Куда там ничтожным Настасьям Филипповнам, Грушам, и даже Сонечкам
Мармеладовым! Хотя, Сонечка Мармеладова, возможно, и могла бы
поспорить не только с Анной Карениной, но и с самой Офелией!
И даже наверняка! Но только поспорить! И только для того,
чтобы признать свое поражение!

Итак, смерть, как духовный переход, и у Толстого, и у Достоевского,
одновременно и возможна, и невозможна. Оба они двойственны.

В статье Рогановых о русском Танатосе, опубликованной Топосом,
авторы указали на то, что именно «невозможность» события смерти в
современном обезбоженном мировоззрении Запада связана с
профанностью его духовной жизни. Без на самом деле контакт
читателя с дискурсом бесплоден, и современная западная
литература из сил выбивается, конструируя утраченную «возможность»
смерти, но тщетно, так как такая «возможность» существует в
массовом сознании только как простое биологическое прекращение
существования других, то есть, что и подчеркивают Рогановы,
как вещь невозможная для себя.

Достоевский уже осознавал эту будущую смерть Бога Запада, и конец
вместе с ним христианской смерти, этого единственного
аргумента против «все дозволено». Однако, изображать происходящее на
глазах опошливание на самом деле не было задачей ФМ. И,
если смерть в христианском смысле виделась ему невозможной, то
оставалась попытка превратить воображаемую и изображаемую
жизнь в подобие такой смерти со знаком минус, трактуя историю
человеческой души, вплоть до момента окончательного
разрушения, как историю бесконечного падения. Падение. Иногда
кажется, что Камю позаимствовал у Достоевского название своего
романа. Но в том то и дело, что падение у Достоевского
переполнено величием, так как предваряет падение эпохи. Падение у
Камю переполнено отчаянием, лишенным и намека на пафос.
Тошнота, вот правильное слово, которое угадал Сартр. Поэтому,
когда мы теперь читаем Федора Михайловича, мы как бы меняем
тошноту на падение, наполненное даже сладким замиранием духа. Мы
обманываем себя, но можно ли нас за это осуждать?

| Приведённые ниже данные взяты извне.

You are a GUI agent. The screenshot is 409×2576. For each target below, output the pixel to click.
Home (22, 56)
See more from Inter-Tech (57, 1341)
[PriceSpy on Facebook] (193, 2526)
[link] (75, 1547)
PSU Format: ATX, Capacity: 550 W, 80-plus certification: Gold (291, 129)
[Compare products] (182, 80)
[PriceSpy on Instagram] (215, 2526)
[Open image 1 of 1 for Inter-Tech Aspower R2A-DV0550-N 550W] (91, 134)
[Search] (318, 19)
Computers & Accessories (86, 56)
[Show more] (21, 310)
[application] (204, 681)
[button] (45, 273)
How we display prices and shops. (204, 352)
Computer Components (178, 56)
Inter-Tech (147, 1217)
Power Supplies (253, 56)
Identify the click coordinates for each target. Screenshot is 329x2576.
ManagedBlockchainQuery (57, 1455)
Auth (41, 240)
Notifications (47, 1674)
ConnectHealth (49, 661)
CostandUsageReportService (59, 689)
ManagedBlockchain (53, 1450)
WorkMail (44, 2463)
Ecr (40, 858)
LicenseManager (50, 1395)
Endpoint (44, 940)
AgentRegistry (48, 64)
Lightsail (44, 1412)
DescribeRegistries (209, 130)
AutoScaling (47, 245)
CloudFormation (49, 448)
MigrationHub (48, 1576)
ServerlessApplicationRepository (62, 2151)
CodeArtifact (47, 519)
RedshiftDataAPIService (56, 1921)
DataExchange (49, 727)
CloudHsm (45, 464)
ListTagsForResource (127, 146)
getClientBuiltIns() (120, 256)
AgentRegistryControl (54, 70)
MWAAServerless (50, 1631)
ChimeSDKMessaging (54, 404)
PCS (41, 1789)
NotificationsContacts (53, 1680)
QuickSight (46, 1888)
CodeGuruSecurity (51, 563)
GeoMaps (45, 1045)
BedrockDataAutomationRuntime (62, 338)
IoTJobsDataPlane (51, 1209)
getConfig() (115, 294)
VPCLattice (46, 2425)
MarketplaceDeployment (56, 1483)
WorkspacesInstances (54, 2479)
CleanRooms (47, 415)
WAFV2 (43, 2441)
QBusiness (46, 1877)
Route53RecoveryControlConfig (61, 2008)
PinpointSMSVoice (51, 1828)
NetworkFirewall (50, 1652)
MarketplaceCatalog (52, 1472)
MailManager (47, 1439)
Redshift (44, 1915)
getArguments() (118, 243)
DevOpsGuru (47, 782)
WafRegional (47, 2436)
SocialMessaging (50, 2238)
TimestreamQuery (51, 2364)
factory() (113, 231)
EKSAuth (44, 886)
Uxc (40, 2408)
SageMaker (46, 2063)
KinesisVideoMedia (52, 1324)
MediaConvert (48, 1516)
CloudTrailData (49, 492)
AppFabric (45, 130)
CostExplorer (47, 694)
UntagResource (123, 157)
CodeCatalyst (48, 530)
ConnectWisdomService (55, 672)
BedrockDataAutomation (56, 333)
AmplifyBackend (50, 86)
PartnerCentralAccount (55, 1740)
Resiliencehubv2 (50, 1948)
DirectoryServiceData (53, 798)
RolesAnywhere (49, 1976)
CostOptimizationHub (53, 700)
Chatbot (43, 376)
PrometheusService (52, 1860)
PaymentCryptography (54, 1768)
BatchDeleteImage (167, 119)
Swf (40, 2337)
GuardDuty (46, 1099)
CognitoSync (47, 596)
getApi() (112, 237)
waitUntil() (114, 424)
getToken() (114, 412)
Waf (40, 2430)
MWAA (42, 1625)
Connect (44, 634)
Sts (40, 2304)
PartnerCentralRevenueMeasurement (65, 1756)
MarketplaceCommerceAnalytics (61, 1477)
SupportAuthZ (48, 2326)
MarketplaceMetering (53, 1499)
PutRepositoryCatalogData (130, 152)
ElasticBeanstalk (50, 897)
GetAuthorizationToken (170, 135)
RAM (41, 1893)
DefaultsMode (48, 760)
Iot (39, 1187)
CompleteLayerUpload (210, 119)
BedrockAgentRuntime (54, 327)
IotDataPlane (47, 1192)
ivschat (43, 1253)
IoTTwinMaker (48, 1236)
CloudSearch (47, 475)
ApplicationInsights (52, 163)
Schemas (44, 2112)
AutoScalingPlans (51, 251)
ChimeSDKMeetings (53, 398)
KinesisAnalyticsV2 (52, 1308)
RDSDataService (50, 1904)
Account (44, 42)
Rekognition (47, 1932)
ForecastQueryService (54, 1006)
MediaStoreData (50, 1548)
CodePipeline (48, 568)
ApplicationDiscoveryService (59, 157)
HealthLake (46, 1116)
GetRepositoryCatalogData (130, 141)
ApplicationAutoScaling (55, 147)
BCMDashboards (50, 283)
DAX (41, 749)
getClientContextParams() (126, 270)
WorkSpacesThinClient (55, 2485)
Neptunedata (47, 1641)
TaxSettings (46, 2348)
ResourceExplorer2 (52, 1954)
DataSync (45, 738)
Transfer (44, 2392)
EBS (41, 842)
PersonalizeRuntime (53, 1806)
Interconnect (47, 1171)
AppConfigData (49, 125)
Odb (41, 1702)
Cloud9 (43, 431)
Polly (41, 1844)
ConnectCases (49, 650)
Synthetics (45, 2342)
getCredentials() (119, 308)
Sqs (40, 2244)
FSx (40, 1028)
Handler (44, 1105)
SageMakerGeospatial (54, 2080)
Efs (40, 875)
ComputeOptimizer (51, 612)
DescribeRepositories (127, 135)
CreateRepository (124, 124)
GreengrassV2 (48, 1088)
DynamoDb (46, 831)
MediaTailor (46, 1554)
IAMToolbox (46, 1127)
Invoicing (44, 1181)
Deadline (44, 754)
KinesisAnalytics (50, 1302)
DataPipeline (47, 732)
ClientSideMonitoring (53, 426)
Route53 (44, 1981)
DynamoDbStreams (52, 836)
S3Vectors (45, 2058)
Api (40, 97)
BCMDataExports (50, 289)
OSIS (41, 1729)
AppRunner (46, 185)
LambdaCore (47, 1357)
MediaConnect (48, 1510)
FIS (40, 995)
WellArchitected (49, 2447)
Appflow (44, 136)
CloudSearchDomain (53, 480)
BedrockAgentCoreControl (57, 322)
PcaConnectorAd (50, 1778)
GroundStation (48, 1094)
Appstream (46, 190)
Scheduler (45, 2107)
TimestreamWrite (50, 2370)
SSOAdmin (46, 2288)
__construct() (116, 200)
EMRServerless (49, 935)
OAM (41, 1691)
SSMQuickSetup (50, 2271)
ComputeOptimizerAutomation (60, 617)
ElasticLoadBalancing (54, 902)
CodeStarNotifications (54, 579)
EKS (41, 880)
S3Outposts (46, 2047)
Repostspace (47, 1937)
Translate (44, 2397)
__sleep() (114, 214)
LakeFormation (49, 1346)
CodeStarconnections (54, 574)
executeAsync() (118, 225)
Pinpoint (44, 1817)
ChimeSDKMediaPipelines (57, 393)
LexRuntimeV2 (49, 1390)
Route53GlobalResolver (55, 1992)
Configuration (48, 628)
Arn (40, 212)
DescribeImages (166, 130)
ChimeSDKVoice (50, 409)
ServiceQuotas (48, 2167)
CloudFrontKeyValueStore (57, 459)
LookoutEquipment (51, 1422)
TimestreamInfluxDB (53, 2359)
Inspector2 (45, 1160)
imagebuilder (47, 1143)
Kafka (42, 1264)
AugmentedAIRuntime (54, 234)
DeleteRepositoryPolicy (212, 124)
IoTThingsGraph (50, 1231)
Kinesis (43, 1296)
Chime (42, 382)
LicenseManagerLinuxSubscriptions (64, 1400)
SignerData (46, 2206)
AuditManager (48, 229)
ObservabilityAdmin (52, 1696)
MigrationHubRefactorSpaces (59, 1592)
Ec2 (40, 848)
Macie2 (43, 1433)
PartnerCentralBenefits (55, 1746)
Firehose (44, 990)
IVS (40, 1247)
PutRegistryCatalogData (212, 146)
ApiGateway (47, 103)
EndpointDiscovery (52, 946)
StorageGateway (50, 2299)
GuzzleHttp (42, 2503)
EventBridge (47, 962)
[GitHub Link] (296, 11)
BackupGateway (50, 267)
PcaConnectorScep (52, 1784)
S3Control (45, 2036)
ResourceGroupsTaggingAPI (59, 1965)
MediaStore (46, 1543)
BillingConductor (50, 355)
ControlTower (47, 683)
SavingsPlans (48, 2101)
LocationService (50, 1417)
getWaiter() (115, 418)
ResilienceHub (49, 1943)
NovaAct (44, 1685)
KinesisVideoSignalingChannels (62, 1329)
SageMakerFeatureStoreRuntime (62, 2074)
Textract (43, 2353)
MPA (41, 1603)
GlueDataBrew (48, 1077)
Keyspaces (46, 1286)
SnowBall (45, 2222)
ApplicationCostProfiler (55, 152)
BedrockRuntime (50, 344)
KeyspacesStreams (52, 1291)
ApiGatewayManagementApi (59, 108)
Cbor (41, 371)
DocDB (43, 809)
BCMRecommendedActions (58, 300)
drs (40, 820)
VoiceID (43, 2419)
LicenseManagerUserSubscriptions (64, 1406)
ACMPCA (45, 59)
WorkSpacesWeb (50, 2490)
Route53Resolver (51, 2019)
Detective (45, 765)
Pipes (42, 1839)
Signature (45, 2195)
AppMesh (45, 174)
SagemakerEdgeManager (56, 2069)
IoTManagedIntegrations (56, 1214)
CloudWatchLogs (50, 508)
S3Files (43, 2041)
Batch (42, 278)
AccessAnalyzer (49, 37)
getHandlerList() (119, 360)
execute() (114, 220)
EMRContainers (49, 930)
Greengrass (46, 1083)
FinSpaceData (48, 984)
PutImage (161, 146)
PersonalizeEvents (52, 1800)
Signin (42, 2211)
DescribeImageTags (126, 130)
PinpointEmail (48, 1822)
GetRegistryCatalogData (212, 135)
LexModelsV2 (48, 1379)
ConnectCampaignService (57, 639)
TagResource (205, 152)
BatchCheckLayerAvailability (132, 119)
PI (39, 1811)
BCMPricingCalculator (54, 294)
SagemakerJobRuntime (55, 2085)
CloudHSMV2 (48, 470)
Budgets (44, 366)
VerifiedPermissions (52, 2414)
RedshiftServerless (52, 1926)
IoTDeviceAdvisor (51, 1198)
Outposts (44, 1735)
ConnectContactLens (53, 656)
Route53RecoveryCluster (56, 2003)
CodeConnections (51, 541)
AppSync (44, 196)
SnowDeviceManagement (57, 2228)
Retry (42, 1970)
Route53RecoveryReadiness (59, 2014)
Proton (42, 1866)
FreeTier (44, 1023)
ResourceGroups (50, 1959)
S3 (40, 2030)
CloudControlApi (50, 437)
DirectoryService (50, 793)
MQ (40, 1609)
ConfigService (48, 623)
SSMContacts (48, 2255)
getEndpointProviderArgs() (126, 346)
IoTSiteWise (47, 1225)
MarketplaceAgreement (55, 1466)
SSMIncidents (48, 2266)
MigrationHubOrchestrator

Толстой не осознает, он изображает неосознанный ужас, который чище и страшней!

В условиях теперь, когда существует понимание бесполезности простого
«реалистического» изображения современного мира, (так как
такое изображение будет также лишено оплодотворяющего
присутствия смерти, как и сам изображаемый мир), в этой ситуации
сооружаются разнообразные фантастические конструкты. С
единственной целью - заставить работать старый принцип
относительности жизни и смерти, без которого ни одно движение жизни не
будет замечено. Это не срабатывает. Другое дело, тексты
великих прошлого. Это искусство по прежнему работает, хотя бы
потому, что оно само уже пережило солидарную смерть вместе со
своей эпохой, и ведет теперь как бы вторую, загробную жизнь.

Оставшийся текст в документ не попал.